Lyrics
How many times have I lied to myself
Expressing the frequency of self-deception.
How many wishes and nightmares have I kept on the shelf
Reflecting on unfulfilled desires and fears.
From the toys that they gave me, barbie dolls and the like
Referencing childhood toys and societal expectations of gender.
And the secrets hidden in the medicine I take to sleep at night
Hinting at hidden struggles and reliance on medication for sleep.
HRT, I wish that were me, the bold men and women on the streets
Desire for Hormone Replacement Therapy (HRT) and identification with others on the streets.
They almost look like me
Expressing similarity or connection with bold men and women on the streets.
They almost look like me
-Shattered glass reflects all the flaws that I am
Using shattered glass as a metaphor for self-perceived flaws.
Dysphoria kills whatever dreams that I knew that I had
Linking dysphoria to the destruction of personal dreams.
Is it the lack of power, or the confidence in me
Questioning the source of dysphoria - lack of power or confidence.
When I close my eyes, all I see is what I've been
Reflecting on the impact of dysphoria when eyes are closed.
Just a boy in a girls body, there's nothing to see
Expressing a mismatch between gender identity and physical appearance.
I am dreaming of change, yet I think I cannot be
Dreaming of change but feeling constrained by societal expectations.
Anything but what the mirror reflects back at me
Struggling with self-acceptance and external perceptions in the mirror.
Yet this body screams it isn't me, isn't me, isn't me
Highlighting the internal conflict between self and body.
I was born in the wrong body, sick in the mind
Feeling born in the wrong body and expressing mental distress.
With a different voice, and a different life
Not aligning with the assigned gender and feeling disconnected.
Had I been honest I wouldn't want to be alive
Contemplating the impact of honesty on the will to live.
In this vessel that won't represent how I feel inside
Discontent with a body that doesn't reflect inner feelings.
Should I change? I'm not who they expect me to be
Questioning the need for personal change against societal expectations.
In this world of binary I was expected to be me
Reflecting on the challenges of self-discovery in a binary world.
But I have yet to be me
Expressing a struggle to be authentic and true to oneself.
I have yet to be me
-Shattered glass reflects all the flaws that I am
Reiteration of self-perceived flaws through shattered glass.
Dysphoria kills whatever dreams that I knew that I had
Reiteration of dysphoria's impact on dreams and aspirations.
Is it the lack of power, or the confidence in me
Questioning the root cause of dysphoria, exploring power and confidence.

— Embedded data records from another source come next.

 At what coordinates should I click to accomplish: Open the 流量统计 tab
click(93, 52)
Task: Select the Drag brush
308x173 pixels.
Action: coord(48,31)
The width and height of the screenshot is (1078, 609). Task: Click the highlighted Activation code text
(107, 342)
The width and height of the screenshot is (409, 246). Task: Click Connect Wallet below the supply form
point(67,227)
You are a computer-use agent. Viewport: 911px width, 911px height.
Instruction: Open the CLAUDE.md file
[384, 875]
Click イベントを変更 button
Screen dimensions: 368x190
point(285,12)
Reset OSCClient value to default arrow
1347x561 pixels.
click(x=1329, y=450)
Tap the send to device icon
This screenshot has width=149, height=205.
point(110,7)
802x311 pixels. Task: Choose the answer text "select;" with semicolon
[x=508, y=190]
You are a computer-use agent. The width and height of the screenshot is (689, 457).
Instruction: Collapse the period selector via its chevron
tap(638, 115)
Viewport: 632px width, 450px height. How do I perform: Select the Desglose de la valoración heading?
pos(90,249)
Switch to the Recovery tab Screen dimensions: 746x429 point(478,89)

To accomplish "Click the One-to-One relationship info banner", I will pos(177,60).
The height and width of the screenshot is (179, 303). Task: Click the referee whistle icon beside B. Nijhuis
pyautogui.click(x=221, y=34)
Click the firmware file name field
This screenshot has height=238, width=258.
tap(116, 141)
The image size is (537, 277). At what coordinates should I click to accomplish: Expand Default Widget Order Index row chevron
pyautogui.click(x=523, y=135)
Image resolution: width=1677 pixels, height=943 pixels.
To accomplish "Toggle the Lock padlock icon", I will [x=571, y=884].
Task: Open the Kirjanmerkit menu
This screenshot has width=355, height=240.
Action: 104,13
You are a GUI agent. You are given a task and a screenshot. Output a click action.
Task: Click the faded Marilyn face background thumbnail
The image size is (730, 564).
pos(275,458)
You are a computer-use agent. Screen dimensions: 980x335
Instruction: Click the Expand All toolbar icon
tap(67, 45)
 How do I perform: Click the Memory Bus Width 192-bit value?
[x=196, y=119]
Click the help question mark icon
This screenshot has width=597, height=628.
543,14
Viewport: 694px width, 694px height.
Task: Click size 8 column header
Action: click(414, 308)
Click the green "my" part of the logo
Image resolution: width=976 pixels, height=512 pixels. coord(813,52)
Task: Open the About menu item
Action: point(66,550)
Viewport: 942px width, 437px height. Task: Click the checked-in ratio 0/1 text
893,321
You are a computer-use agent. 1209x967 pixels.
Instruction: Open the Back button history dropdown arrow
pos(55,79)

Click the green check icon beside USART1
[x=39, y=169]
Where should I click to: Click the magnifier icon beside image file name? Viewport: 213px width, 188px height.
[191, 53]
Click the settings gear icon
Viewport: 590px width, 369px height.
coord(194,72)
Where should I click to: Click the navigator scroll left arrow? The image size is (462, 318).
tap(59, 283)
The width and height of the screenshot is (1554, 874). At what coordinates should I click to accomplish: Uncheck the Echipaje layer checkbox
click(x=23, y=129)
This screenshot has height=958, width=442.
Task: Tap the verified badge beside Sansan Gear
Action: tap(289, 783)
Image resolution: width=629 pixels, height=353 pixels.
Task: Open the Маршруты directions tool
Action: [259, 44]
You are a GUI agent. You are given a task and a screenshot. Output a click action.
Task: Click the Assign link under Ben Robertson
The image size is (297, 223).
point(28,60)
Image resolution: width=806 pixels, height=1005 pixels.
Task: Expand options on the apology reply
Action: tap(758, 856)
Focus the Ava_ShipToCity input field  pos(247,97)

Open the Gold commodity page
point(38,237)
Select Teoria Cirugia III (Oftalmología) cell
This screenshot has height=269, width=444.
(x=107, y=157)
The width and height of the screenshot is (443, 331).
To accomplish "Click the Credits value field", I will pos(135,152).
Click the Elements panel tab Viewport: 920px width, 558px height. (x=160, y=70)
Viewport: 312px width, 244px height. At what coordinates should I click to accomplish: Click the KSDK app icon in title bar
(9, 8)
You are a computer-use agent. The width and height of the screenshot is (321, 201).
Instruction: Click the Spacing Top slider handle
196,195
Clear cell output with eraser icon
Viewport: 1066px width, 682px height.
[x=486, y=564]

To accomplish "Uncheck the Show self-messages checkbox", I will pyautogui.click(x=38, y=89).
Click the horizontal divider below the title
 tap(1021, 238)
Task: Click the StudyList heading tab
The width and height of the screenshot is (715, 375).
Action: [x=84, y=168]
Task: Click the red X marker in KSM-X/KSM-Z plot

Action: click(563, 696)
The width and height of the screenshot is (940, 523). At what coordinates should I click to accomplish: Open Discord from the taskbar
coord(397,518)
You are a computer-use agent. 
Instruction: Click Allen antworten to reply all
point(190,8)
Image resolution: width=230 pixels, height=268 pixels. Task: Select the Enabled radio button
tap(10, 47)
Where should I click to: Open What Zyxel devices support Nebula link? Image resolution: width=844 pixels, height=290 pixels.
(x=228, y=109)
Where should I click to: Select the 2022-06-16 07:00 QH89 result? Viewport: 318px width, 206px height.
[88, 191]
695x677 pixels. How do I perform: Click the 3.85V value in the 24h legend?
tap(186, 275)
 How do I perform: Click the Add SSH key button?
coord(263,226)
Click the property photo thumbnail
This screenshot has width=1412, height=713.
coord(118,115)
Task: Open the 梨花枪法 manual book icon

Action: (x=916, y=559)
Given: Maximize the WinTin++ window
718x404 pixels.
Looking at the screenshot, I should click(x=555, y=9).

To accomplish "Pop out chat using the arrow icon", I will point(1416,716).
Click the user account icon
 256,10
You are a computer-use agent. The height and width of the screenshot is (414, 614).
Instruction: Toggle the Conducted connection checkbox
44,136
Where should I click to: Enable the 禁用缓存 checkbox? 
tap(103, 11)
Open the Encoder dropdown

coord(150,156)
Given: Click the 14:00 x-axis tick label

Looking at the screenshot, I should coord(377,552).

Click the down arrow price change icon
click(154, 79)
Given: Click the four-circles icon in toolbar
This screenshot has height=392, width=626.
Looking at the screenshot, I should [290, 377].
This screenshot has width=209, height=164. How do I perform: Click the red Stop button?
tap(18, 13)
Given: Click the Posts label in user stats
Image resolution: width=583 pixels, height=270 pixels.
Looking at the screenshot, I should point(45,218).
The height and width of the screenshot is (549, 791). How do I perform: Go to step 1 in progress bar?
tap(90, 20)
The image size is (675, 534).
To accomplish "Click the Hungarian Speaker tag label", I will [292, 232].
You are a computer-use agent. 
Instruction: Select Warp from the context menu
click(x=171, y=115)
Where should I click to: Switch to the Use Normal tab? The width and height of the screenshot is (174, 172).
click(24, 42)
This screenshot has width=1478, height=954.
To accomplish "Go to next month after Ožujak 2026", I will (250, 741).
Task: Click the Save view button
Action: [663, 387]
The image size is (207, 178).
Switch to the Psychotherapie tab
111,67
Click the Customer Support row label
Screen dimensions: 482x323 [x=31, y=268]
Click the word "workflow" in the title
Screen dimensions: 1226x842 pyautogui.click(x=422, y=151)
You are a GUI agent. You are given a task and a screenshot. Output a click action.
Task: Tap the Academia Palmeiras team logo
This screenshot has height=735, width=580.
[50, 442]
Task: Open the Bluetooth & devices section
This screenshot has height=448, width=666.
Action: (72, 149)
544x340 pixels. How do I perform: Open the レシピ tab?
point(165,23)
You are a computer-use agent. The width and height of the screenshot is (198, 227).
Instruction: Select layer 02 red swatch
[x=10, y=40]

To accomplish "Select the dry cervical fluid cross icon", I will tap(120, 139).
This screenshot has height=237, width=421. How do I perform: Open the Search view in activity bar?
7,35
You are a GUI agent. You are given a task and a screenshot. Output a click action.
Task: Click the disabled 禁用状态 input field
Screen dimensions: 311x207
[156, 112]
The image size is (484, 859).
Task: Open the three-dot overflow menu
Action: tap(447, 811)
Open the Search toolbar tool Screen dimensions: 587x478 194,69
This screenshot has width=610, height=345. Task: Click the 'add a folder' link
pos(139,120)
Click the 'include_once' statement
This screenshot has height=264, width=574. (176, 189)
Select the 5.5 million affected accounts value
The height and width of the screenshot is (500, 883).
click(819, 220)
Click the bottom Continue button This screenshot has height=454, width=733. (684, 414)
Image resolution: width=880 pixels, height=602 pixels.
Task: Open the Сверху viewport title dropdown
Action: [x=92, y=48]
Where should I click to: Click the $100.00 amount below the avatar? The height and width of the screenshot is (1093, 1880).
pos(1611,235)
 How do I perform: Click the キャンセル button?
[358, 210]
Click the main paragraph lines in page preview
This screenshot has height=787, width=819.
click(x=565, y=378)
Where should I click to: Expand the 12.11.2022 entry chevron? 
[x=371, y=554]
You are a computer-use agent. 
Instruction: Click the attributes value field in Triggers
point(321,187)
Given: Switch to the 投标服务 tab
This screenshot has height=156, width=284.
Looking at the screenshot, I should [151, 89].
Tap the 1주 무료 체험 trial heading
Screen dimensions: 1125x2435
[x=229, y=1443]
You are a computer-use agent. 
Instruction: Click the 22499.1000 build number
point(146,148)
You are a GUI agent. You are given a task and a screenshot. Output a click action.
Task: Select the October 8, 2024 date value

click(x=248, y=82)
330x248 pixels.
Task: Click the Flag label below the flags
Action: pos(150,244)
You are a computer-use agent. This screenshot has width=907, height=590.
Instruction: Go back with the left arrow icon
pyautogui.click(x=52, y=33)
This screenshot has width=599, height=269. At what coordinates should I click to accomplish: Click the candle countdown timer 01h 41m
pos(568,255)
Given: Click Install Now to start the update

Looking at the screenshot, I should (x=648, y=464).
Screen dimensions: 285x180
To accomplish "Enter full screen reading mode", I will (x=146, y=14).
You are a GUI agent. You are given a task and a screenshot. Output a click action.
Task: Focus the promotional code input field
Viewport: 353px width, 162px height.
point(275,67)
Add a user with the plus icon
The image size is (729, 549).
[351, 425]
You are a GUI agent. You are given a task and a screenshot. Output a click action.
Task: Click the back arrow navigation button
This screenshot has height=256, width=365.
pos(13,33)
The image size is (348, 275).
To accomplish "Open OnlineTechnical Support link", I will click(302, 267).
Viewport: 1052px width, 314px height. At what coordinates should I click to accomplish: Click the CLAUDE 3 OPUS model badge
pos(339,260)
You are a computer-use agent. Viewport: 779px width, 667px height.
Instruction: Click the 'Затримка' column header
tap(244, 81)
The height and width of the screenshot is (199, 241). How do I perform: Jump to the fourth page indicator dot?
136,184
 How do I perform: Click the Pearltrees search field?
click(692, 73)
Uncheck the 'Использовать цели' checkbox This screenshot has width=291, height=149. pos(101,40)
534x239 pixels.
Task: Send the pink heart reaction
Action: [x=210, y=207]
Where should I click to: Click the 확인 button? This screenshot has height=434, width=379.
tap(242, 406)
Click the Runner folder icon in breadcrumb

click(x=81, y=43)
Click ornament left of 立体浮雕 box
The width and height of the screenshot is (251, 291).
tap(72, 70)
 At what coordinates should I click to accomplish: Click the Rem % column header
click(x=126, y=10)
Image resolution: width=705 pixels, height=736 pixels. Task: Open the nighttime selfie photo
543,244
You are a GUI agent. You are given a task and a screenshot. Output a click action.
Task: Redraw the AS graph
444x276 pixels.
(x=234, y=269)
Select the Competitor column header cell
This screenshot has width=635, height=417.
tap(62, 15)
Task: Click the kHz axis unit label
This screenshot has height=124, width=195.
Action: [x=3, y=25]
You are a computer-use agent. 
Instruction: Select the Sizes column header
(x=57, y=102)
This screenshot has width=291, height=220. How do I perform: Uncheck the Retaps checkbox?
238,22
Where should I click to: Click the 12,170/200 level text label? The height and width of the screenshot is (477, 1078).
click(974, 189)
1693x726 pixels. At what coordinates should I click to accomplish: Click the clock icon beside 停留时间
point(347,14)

When I close my eyes, all I see is what I've been
Revisiting the visual impact of dysphoria when eyes are closed.
Just a boy in a girls body, there's nothing to see
Reiterating the internal struggle of being in the wrong gender's body.
I am dreaming of change, yet I think I cannot be
Desiring change but feeling constrained by societal norms.
Anything but what the mirror reflects back at me
Expressing a conflict between personal desires and societal expectations reflected in the mirror.
Yet this body screams it isn't me, isn't me, isn't me
Highlighting the internal scream of the body not aligning with the true self.
Dear Dysphoriac, I accept who I am
Addressing dysphoria directly, expressing acceptance of the self amidst the choice to change.
Irregardless of the fact I am choosing to change
Acknowledging the decision to change while respecting one's roots.
I respect my roots, I respect who I've been
Affirming respect for one's past and acknowledging a new future.
But the life that lays before me will be something new
Anticipating a future different from the past and expressing fear of non-acceptance.
And I am still afraid, I know I may not be accepted
Admitting fear but asserting self-awareness in the face of potential rejection.
But when push comes to shove, I will know who I am
Stating determination to know and assert one's true identity.
And this is who I am
Reiterating and emphasizing the acceptance of one's true self.
This is who I am
-I am coming out
Declaration of coming out and embracing one's authentic identity.